W3C home > Mailing lists > Public > public-webrtc@w3.org > November 2011

Re: Reference Protocol and Implementation

From: Tim Panton <thp@westhawk.co.uk>
Date: Sun, 13 Nov 2011 19:03:34 +0000
Cc: public-webrtc@w3.org
Message-Id: <DD56CB15-131B-496E-B1A4-9972E6E00D70@westhawk.co.uk>
To: Ramesh Nethi <ramesh.nethi@gmail.com>
On 13 Nov 2011, at 16:53, Ramesh Nethi wrote:

> Hi,
> I have been following the activity on WebRTC last few months and excited to see the progress on the spec development.
> Wearing the hat of a web application developer, I have a question:
> As a web app developer, 
> - I am not an expert on signalling and media protocols
> - As a result, I cannot devise robust and secure protocols for the same.
> - However, I understand the web application development part of it (HTML5/JavaScript/Ajax/WebSockets, Python/PHP/Java/Node.js/Ruby etc)
> - I am excited at the possibility of a cross-browser, plugin-less  RTC capabilities and have bunch of ideas on how I can leverage these capabilities for a new application I am planning on developing
> - Going through some of the emails in this discussion forum and the API spec document, I get the impression that when browsers implement this standard, it is not enough for me to get started with application development. I still need the signalling protocol aspect to be taken care by myself.

It very much depends on what your application needs are. 

The simplest case really shouldn't need any library or anything beyond your normal coding skills.
So if have a group of users who all share the same web portal, you should be able to set up voice and
video calls between them without a major programming effort.

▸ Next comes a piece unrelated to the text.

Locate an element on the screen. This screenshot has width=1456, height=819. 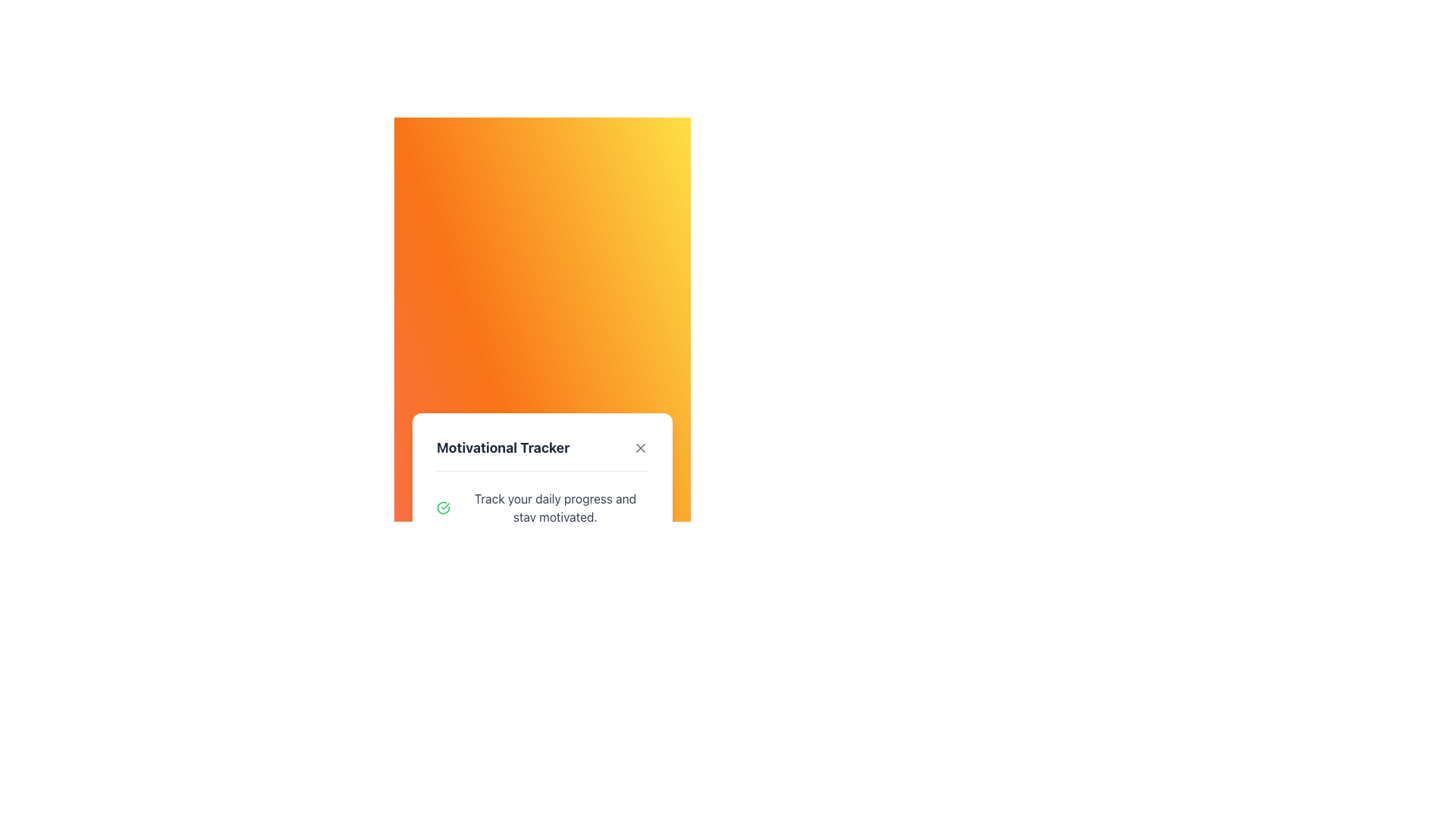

With the currently envisioned 'ROAP' model it would look something like this:

For the Alice calls Bob case, you will need to write some Javascript that uses the API to generate an 'offer',
which is a string, the page sends it (probably over a websocket) to your server, where the Node.js forwards it to 
Bob's browser. Your code in Bob's browser passes the offer string to the API, which returns an 'answer',
which is likewise a string. You return this 'answer' to Alice's browser via the reverse of the path the offer took.

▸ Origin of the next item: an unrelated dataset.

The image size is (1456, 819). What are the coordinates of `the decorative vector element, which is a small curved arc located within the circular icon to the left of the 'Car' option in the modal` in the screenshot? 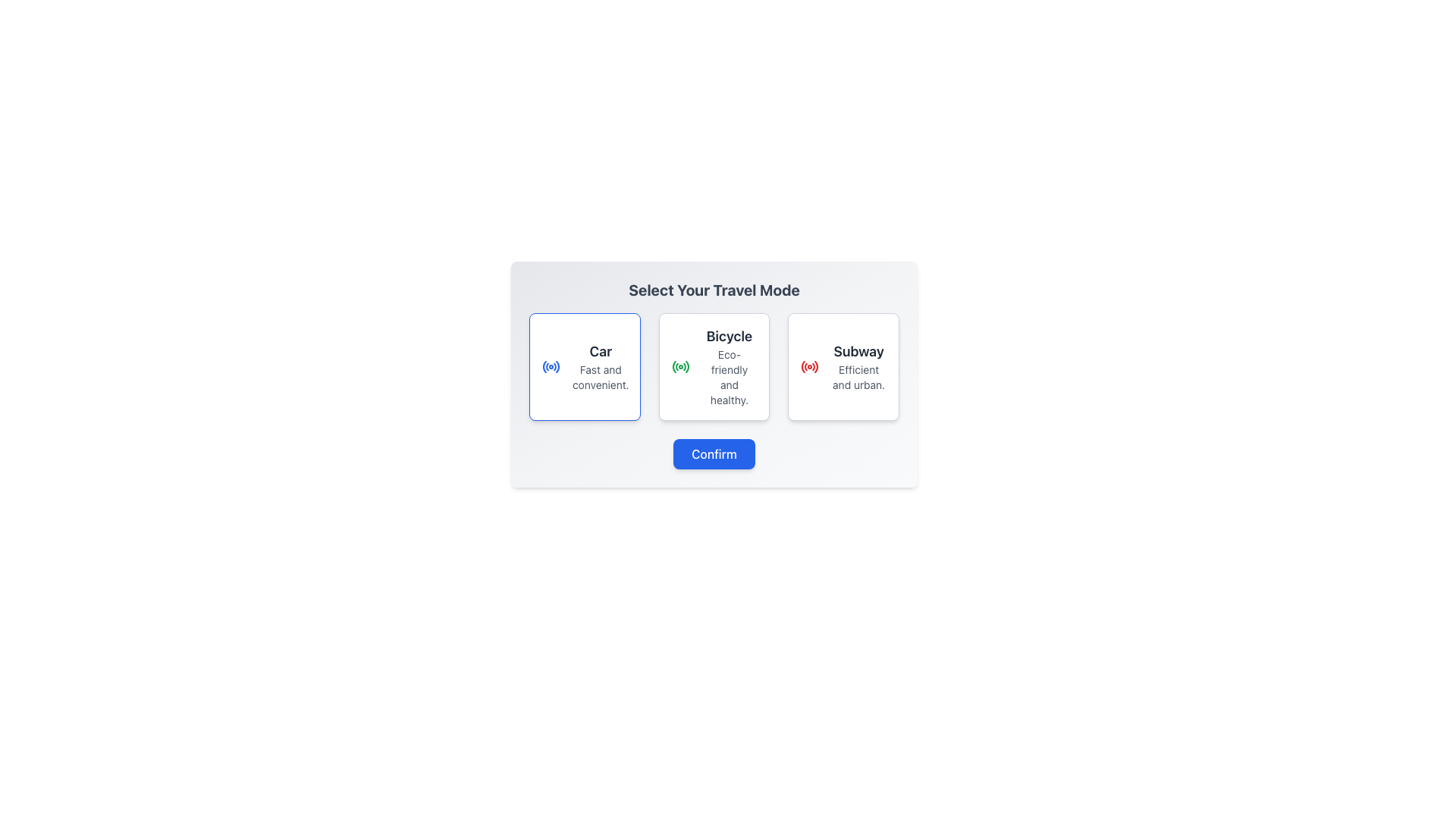 It's located at (673, 366).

(Think of the 'offer' and 'answer' as the fine print attachments 
to the "Alice would like to call Bob" and "Bob will accept Alice's call"
messages that you'd have to exchange anyway).

Assuming that the browsers are at all compatible the result of this exchange should be a bi-directional voice/and/or
video connection between Bob and Alice. 

Your javascript can tear either end down as needed.

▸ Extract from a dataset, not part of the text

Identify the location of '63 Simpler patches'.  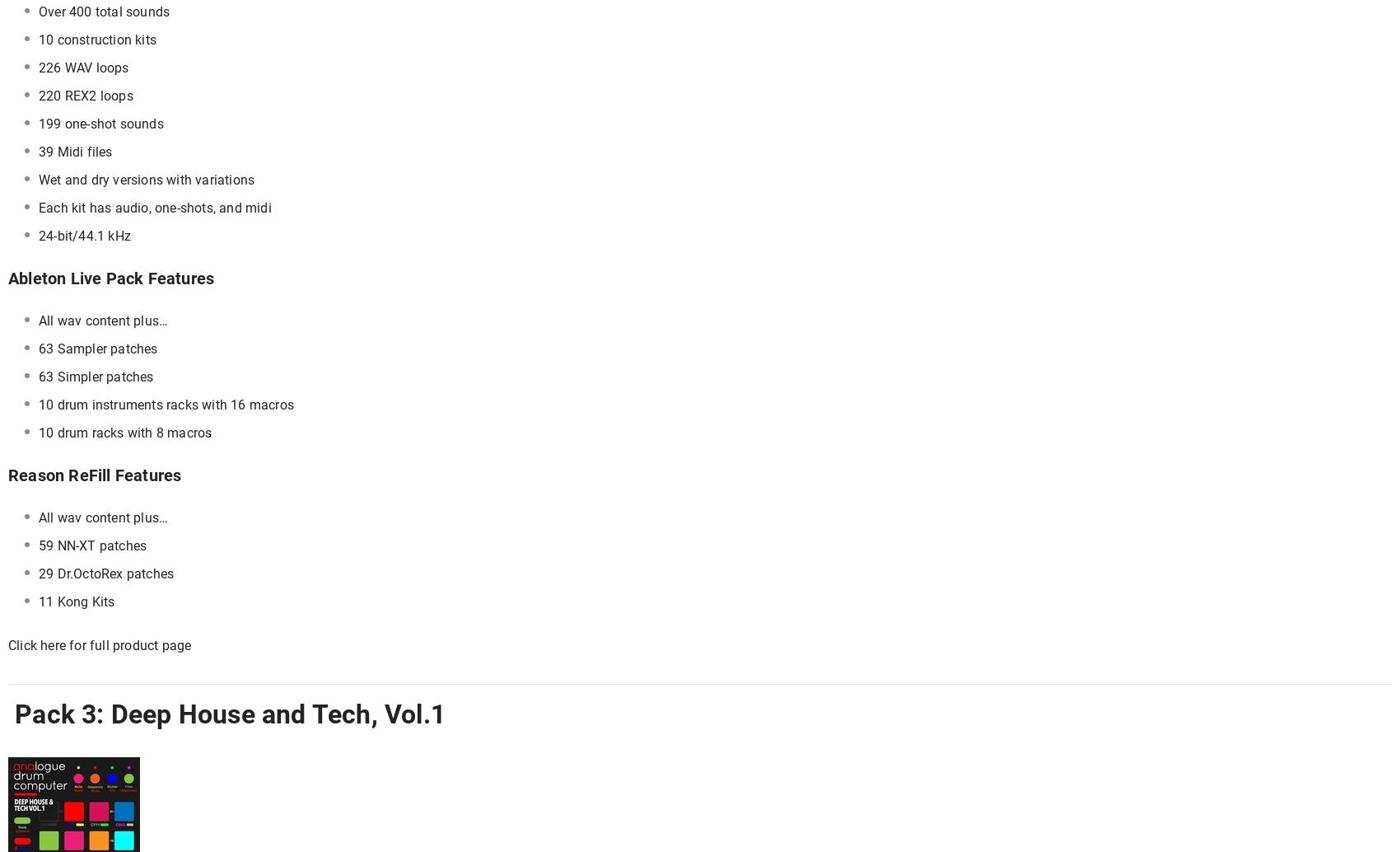
(95, 376).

Some NAT situations may prevent Bob and Alice from communicating directly. In which case you may need to run a
service that simply forwards packets between the two parties.

As for libraries, I would expect that by the time the browser code is available for general release, several opensource libraries will have early beta versions that support this and more complex use cases. 
Indeed I imagine quite a few free services you can use for the packet forwarding will also spring up.